The text tells of Moses receiving the 10 Commandments and the acceptance and blessing of God by Jethro, a non-Israelite… Both events tell us much about the future traditions of the Israelites.

“Jethro, priest of Midian, Moses’ father-in-law, heard all that God had done for Moses and for Israel, God’s people, how the Eternal had brought Israel out of Egypt.” (Ex. 18:1) And so we begin a parsha that is a major turning point in the story of Moses and the Israelites.

* Moses and the Israelites arrive at Mount Sinai. By doing so, Moses accomplishes his task of freeing the Israelites so that they can worship God at Mount Sinai.

* At Mount Sinai the Israelites complete the three pillars of Jewish tradition.moses_delivering_ten_commandments250_250

  1. Revelation – In addition to the Ten Plagues, miracles of the Exodus, and the actions God takes to save the people during their journey; God now appears to Moses and the people at Mount Sinai.
  2. Covenant – Like the covenants with Abraham, Isaac, and Jacob; God now makes a covenant with the children of Israel…. God calls Moses to the mountain and commands him to say the following to the Children of Israel: “ ‘You have seen what I did to the Egyptians, how I bore you on eagles’ wings and brought you to me. Now then, if you will obey Me faithfully and keep My covenant, you shall be My treasured possession among all the peoples. Indeed, all the earth is Mine, but you shall be to Me a kingdom of priests and a holy nation. These are the words that you shall speak to the children of Israel.’ Moses came and summoned the elders of the people and put before them all that the Eternal had commanded him. All the people answered as one, saying; ‘All that the Eternal has spoken we will do!’” (Ex. 19:4-8)
  3. Law – Moses receives the Ten Commandments. Also, in the final lines of this parsha, the first three of many, many laws covering all aspects of life for the Israelites are given to Moses.

* Also, with this parsha the text changes from an account of the journey of Moses and the Israelites to a recounting of the laws and commandments. Between now and the end of Leviticus, the Golden Calf incident is the only material that isn’t a presentation of laws or commandments.

The Israelites are now united by their covenant with God and the complex ritual and legal system that we will learn more about as we continue Exodus and Leviticus. This week the focus is on the Ten Commandments. These ten short devarim or “words” provide the essence of God’s commandments to the people. They can be seen as a preamble to the commandments and laws that will be revealed in the weeks to come.

But, with all the importance given to these commandments, the parsha is named after a single person – the father-in-law of Moses. Yes, the parsha titles are based on one of the first words of that week’s reading…. But, the title, most often, gives a hint to the content of a parsha. In fact, the events of this meeting between Moses and Jethro also have great impact upon the rest of Jewish history.

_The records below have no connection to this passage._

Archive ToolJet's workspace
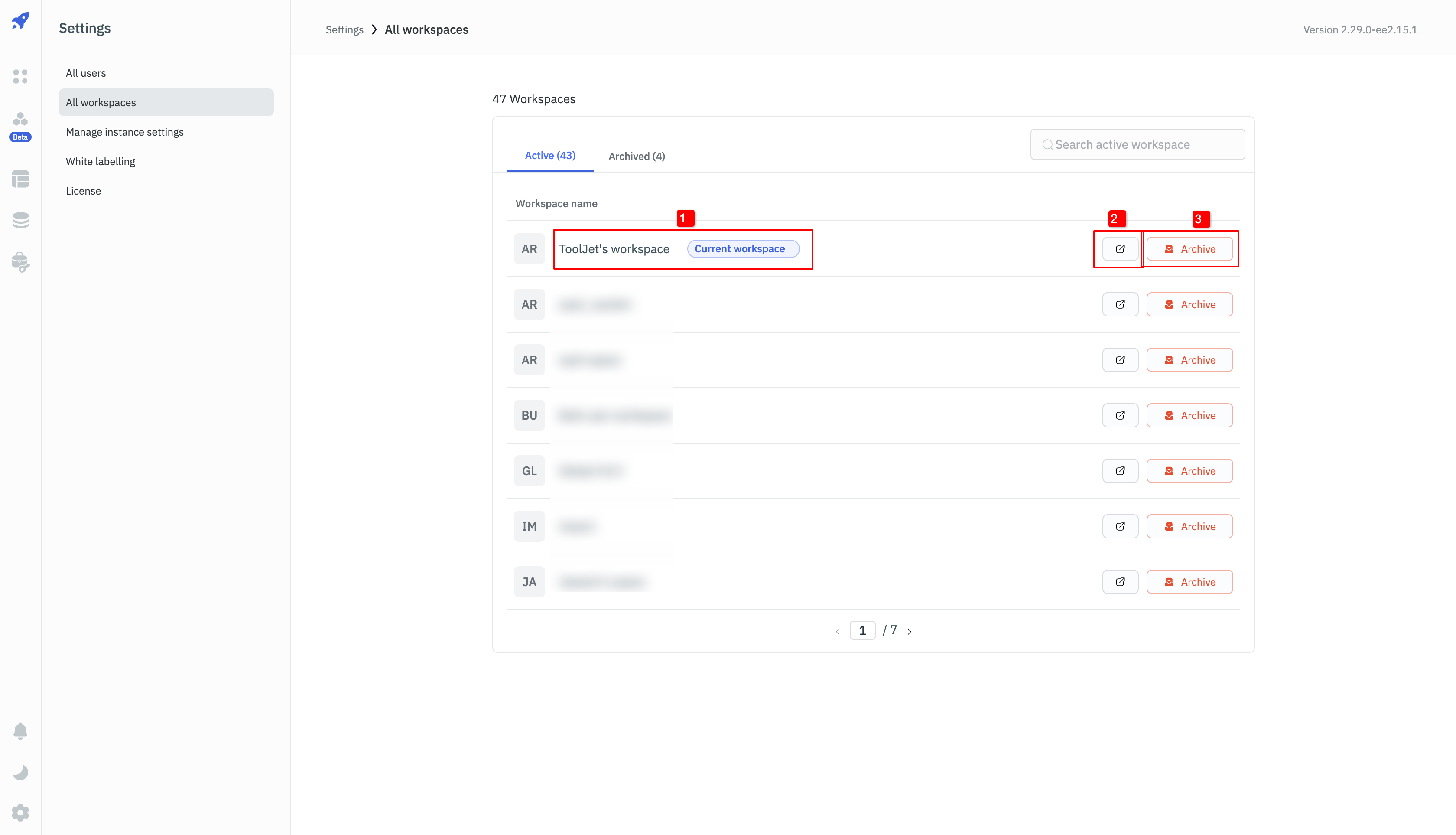Viewport: 1456px width, 835px height. point(1190,249)
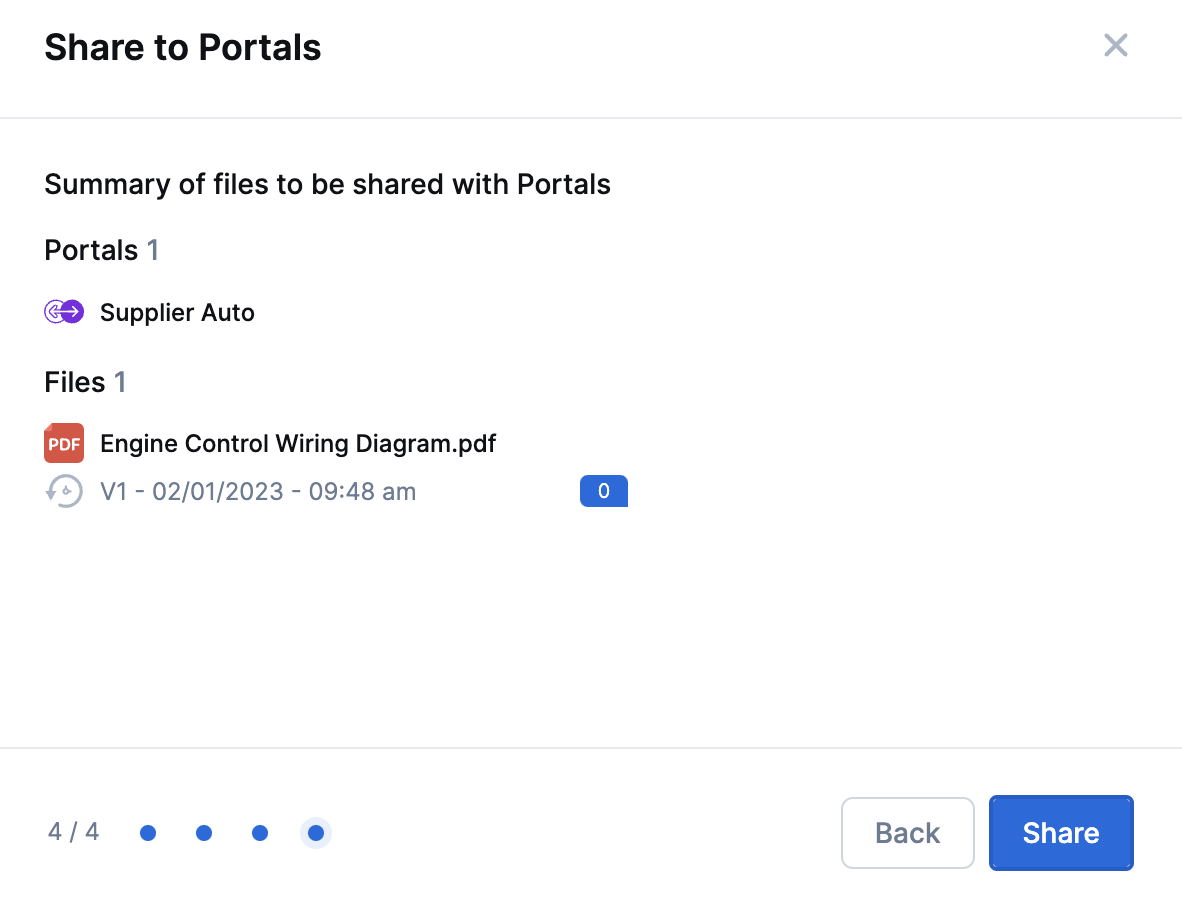This screenshot has height=902, width=1182.
Task: Select Engine Control Wiring Diagram.pdf file name
Action: click(298, 443)
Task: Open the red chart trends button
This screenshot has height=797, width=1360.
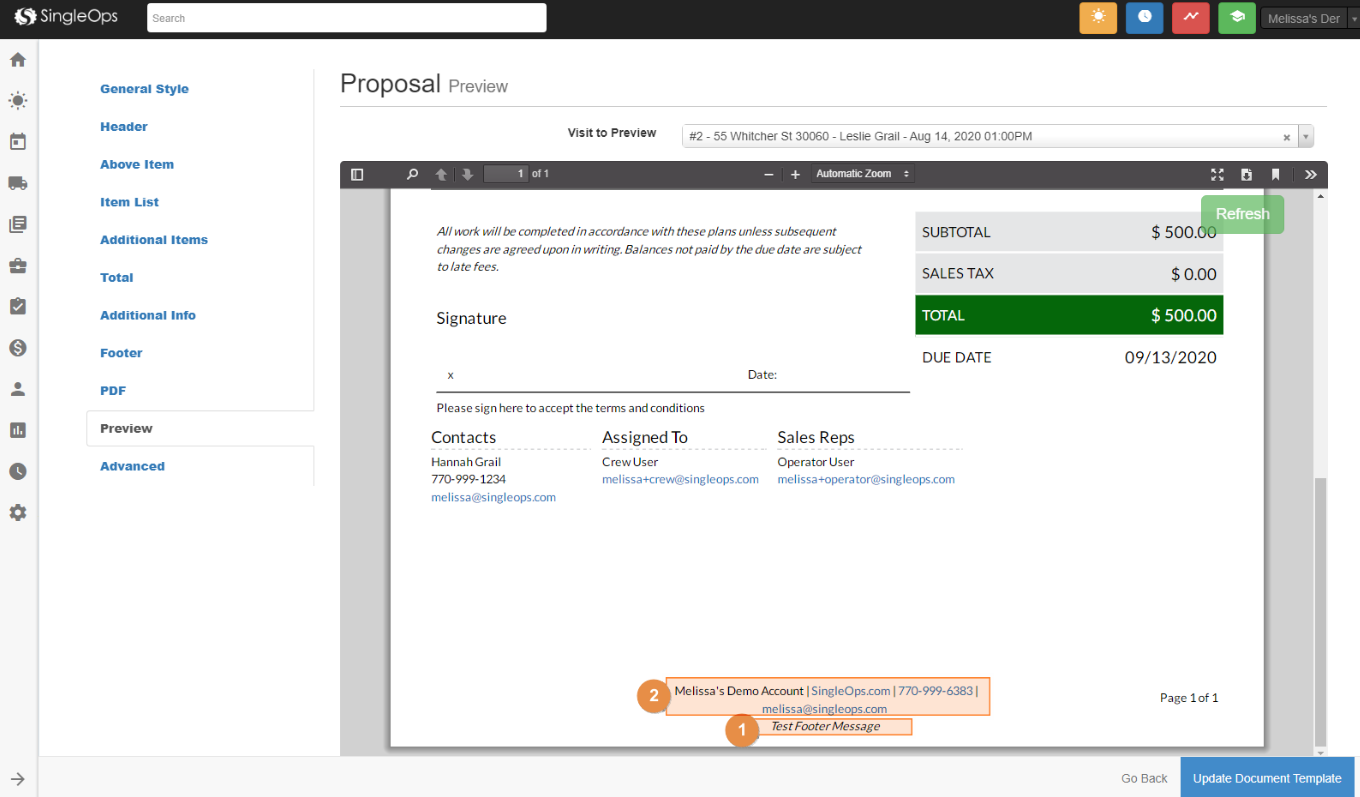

Let’s take a few moments to examine what transpired.

First, Jethro, a Midianite priest, is impressed with the events of the Exodus and all that God has done for the Israelites. This demonstrates that the power of God can be experienced and respected by both Israelite and non-Israelite. (Ex. 18:8-9)

Second, Jethro blesses God: “ ‘Blessed be the Eternal,’ Jethro said, ‘who delivered you from the Egyptians and Pharaoh, and who delivered the people from under the hand of the Egyptians. Now I know that the Eternal is greater that all gods…’” Jethro and Moses than proceed to present an offering to the Eternal. Aaron and the elders of Israel join them as they all partake in the offering before God. (Ex. 18:10-12) Through this offering it is established that a non-Israelite can take part in the worship prossess. The Eternal is God of all the world. There may be other gods, but all can worship the Eternal.

Third, Jethro suggests how Moses can better judge disputes. (Ex. 18:13-24) Here we see that an important idea (a governing concept) can originate from the mind of a foreigner and be accepted. It verifies that Israel can and should learn from others to achieve the best outcome.

When the lessons gained from the meeting of Moses and Jethro are combined with the Ten Commandments, the teachings of this parsha reveal a great deal of what will be the future foundations of the nation of Israel and the Jewish faith.